W krótkim czasie cześć nagrobków można było wypatrzyć na cmentarzu w Brusach, tablice przepisano - na odwrotnej stronie - nazwiskami polsko brzmiącymi z datami zgonu po 1948. Ogrodzenie znikało tak, że po 1974 roku, jak teren był pod moim nadzorem, były już tylko ślady po wykopanych słupach, rozkopane groby może na głębokość pochówku - teren w zasadzie wyrównany.

Roślinność krzaczasta od tego czasu swą inwazję wzmogła, co możemy zobaczyć na moim zdjęciu z tego roku.

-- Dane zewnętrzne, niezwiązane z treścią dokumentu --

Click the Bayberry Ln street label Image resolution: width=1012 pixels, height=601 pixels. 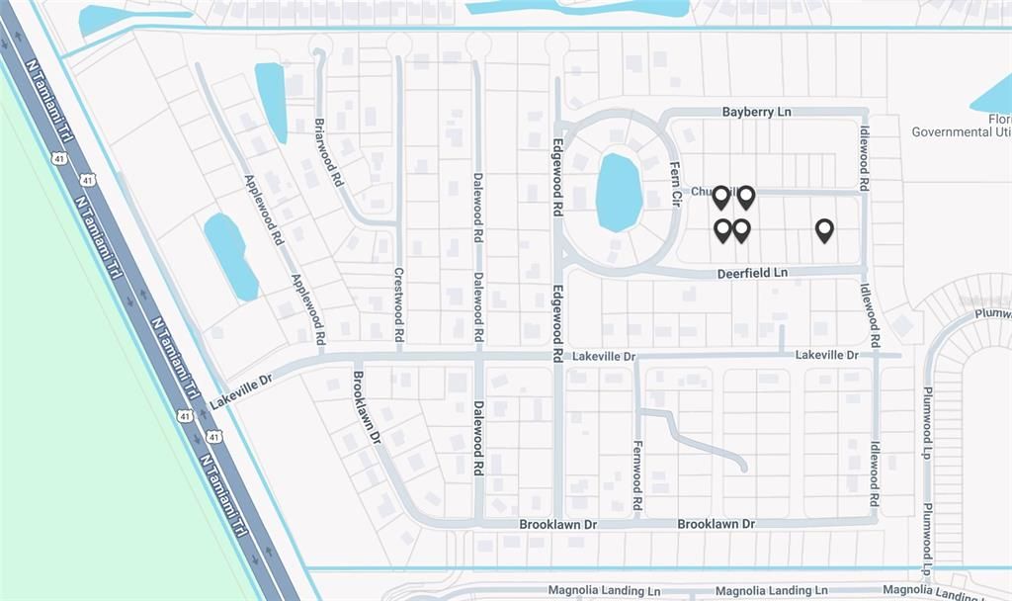[756, 113]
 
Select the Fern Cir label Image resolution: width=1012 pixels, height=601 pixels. [676, 183]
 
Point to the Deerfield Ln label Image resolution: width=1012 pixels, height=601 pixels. [752, 272]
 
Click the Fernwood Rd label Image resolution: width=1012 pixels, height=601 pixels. [637, 475]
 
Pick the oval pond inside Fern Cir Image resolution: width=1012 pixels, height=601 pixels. [619, 192]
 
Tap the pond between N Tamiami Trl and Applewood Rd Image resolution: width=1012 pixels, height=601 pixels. [230, 256]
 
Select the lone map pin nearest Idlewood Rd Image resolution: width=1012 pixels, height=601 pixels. [824, 230]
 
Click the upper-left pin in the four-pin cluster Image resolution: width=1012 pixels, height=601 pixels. [721, 197]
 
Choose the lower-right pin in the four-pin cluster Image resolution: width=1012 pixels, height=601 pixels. [741, 230]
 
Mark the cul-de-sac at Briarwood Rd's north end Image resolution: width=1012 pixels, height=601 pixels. [319, 43]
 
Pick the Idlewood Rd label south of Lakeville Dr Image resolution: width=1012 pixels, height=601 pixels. [875, 476]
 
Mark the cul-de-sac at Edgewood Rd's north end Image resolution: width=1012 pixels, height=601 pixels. [557, 43]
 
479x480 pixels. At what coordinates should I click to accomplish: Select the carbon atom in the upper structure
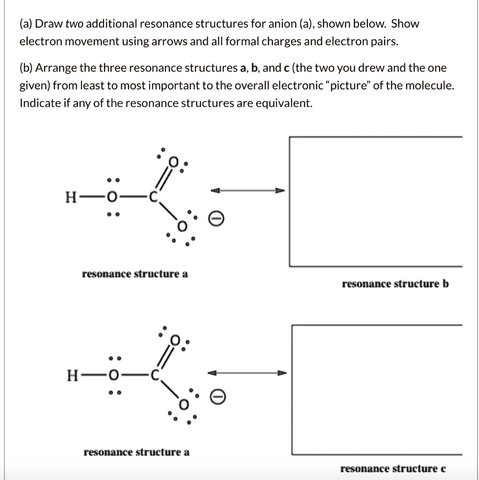(x=152, y=197)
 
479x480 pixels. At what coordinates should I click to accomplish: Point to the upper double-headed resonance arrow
(x=247, y=191)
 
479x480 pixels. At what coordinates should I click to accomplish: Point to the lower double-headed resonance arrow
(x=247, y=374)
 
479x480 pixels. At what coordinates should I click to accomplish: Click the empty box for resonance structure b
(x=375, y=202)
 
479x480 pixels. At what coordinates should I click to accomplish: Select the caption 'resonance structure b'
(x=395, y=284)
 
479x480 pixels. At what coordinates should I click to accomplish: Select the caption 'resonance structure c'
(x=393, y=469)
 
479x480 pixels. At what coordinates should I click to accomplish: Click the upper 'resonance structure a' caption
(x=135, y=274)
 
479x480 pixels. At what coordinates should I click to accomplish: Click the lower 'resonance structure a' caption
(x=136, y=452)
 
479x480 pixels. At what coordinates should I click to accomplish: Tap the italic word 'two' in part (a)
(x=74, y=23)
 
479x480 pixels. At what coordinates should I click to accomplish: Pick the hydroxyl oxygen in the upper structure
(x=111, y=197)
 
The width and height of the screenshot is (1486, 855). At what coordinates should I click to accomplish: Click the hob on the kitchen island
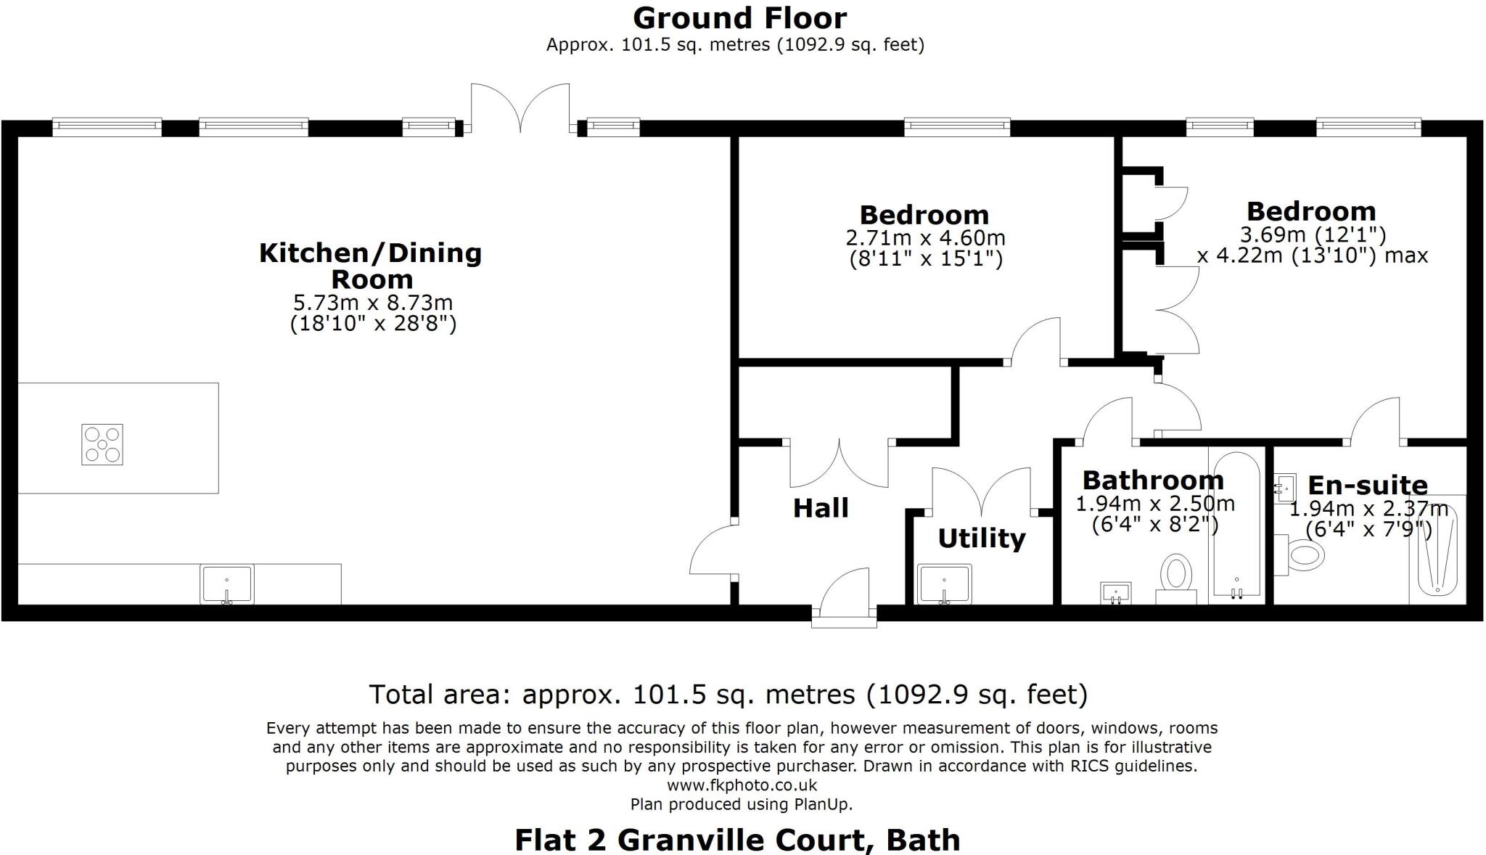pyautogui.click(x=102, y=444)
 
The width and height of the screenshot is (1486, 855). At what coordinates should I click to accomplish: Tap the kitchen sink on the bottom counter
pyautogui.click(x=227, y=584)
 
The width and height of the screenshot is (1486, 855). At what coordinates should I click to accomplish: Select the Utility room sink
pyautogui.click(x=945, y=584)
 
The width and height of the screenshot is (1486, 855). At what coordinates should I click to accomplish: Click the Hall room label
pyautogui.click(x=821, y=508)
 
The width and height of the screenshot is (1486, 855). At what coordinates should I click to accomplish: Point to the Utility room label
pyautogui.click(x=982, y=539)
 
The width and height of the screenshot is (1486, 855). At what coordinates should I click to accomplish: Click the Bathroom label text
pyautogui.click(x=1153, y=480)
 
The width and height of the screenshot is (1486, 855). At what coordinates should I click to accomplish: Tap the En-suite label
pyautogui.click(x=1368, y=485)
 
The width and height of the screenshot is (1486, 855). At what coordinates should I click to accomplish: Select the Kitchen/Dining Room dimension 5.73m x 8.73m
pyautogui.click(x=373, y=302)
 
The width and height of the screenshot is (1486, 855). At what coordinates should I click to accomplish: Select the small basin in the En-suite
pyautogui.click(x=1285, y=488)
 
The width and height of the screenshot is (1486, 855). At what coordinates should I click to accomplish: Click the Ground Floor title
pyautogui.click(x=739, y=18)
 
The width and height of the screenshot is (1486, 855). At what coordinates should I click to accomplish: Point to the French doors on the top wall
pyautogui.click(x=520, y=109)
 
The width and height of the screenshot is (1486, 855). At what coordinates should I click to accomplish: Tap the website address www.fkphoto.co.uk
pyautogui.click(x=742, y=785)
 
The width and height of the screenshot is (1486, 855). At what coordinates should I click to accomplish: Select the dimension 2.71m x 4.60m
pyautogui.click(x=925, y=237)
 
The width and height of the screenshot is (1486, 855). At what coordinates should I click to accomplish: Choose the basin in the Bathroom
pyautogui.click(x=1116, y=593)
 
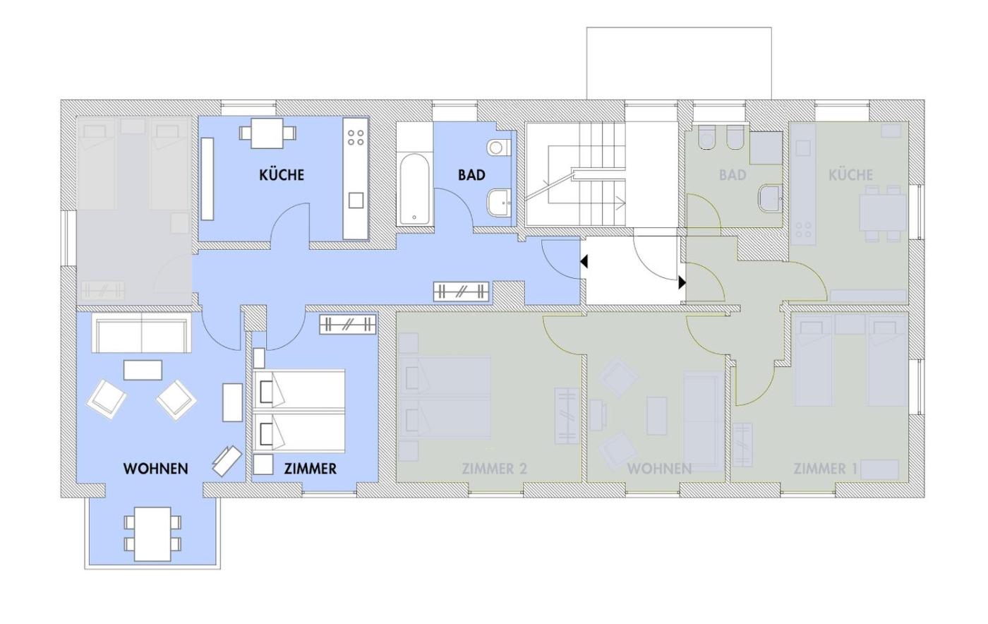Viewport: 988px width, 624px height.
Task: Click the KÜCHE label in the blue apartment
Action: (282, 175)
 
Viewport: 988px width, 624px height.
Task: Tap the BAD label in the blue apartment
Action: (471, 175)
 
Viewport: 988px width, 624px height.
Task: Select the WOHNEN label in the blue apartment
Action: (156, 468)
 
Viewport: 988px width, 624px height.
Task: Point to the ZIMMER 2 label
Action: (494, 468)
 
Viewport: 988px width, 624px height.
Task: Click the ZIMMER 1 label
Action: (825, 468)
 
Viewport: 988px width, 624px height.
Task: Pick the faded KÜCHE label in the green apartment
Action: (850, 175)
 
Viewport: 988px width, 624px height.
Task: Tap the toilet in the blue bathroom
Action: (499, 148)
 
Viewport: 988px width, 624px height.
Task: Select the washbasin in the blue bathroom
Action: (500, 203)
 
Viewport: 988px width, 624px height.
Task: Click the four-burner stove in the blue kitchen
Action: (356, 137)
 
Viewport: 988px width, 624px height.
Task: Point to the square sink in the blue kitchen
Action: (356, 200)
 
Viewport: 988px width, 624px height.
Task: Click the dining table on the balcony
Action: (152, 534)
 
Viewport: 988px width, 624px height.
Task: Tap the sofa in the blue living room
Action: (142, 332)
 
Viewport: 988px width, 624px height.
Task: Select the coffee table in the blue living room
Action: (143, 370)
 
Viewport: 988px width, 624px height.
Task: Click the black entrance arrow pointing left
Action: (584, 262)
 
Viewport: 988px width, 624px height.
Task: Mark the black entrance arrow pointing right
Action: (682, 282)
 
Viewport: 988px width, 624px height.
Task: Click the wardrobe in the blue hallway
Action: (462, 292)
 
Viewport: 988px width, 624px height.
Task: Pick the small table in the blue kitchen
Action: (267, 133)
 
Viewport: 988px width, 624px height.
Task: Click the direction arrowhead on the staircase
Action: (621, 203)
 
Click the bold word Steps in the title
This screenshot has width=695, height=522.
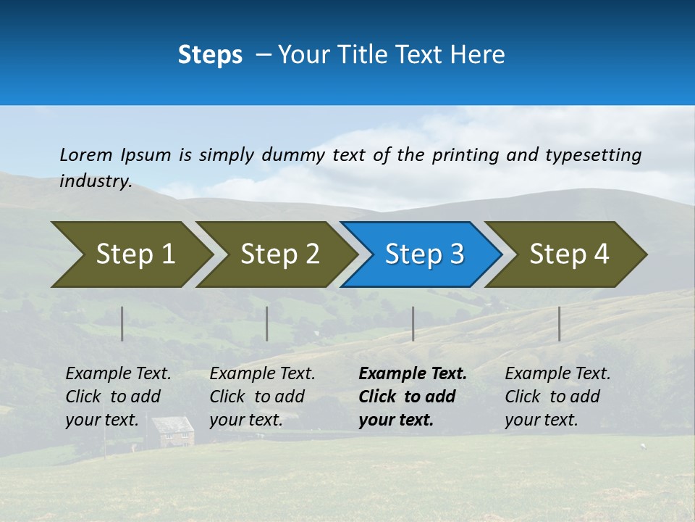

Chociaż cmentarz jest bardzo zdewastowany i zarośnięty to jeszcze wiosną kwitną konwalie, które przetrwały i przypominają, że niżej leżą szczątki ewangelików mieszkańców naszej ziemi. Jeszcze można teraz dokładnie zlokalizować ten teren, bo jest bez wysokich drzew i tylko krzewy oraz kilka rozłożystych niewysokich dębów.


Myślę, że dla uszanowania złożonych tam doczesnych szczątków ludzi zamieszkujących nasze tereny w XVIII i XIX w. należało by je w jakiś sposób uwiecznić a w tym miejscu umieścić chociaż głaz z odpowiednim napisem. Będzie to dowód naszego przywiązania do historii naszej kaszubskiej ziemi i jej przodków, tym bardziej, że w pobliżu pobiegnie trasa Marszruty Kaszubskiej.